Well, you can calculate indexes and retrieve data when you are sure that these values exists:

def median(numlist):
    #Sortlist 
    sorted(numlist)
    #Determine the length
    length = len(numlist)
    #Determine the mid position assuming odd number of elements
    oddmidposition = length / 2
    print oddmidposition
    #Determine the low mid value assuming even number of elements    
    evenlowmidvalue= (length/2)-1
    #Determine the high mid value assuming even number of elements 
    evenhighmidvalue= (length/2)+1
    #Determine if odd or even
    if length% 2 == 0:
     #If even return the average of the two mid numbers
        return 0.5*(numlist[evenlowmidvalue]+numlist[evenhighmidvalue])
    #If odd return the middle item in the center of the array
    else:
        return numlist[oddmidposition]

But there is still one more problem to solve. Think again about the way to calculate the median when length of the list is even.

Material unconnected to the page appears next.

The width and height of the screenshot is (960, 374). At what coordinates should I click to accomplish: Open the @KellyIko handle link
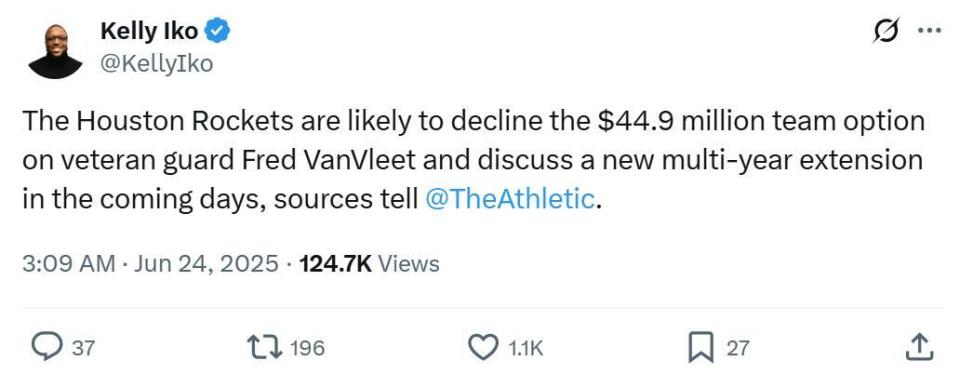pos(156,63)
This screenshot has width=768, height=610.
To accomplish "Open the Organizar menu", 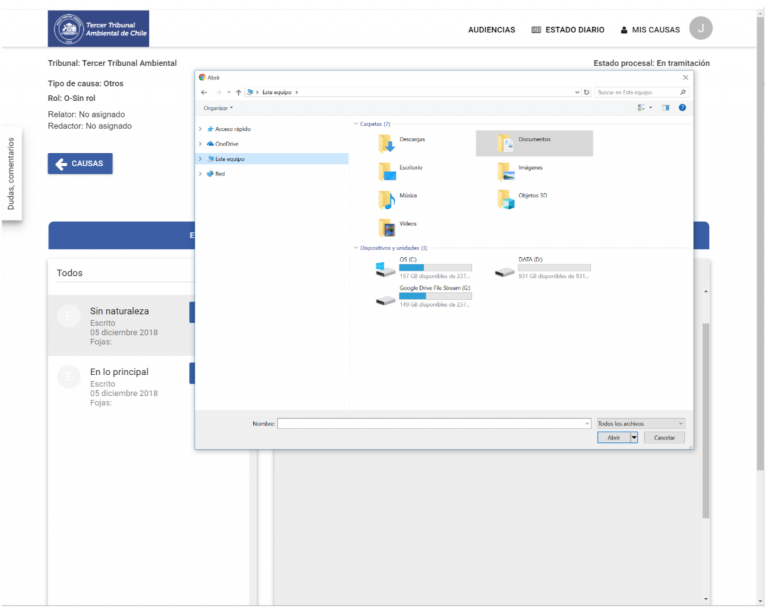I will (218, 107).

You have to change this line:

evenhighmidvalue= numlist[(length/2)+1]

Just think about it for a while.


#5

Thanks for the help.I fixed it
Part of my problem was forgetting that the array starts at position 0. The second problem was that sorted(numlist) doesn't appear to sort, so I used numlist.sort() instead, which works fine.
.
I amended oddmidposition to: oddmidposition= ((length+1)/2)-1. This worked. Maybe your version would have worked too ie. oddmidposition = length / 2 -but if the array length is 1 then this would evaluate to 0.5 which is not an integer.


#6

Great!

Just to clarify: 1 / 2 is 0, not 0.5 :smile:


#7

This will not add anything except food for thought; you two have done a great job of resolving the issues, I just wanted to toss this in, in retrospect:

oddmidposition = length / 2
# ...
evenhighmidvalue= length/2

In other words, the evenhighmidvalue is at the same index as oddmidposition, so if it is already present in memory, we don't need this one.


#8

Thanks Roy, I did not notice it. Great advice!


#9

This is a complete segue...

The above resembles a prime pair problem. Given two odd numbers around an even axis divisible by 6...

l = n * 6 - 1
u = n * 6 + 1

If l and u are both prime, then this represents a prime pair.

It further illustrates that such a pattern will always render around a central pivot. n * 6 - 1 and n * 6 + 1, where n * 6 is obviously in between.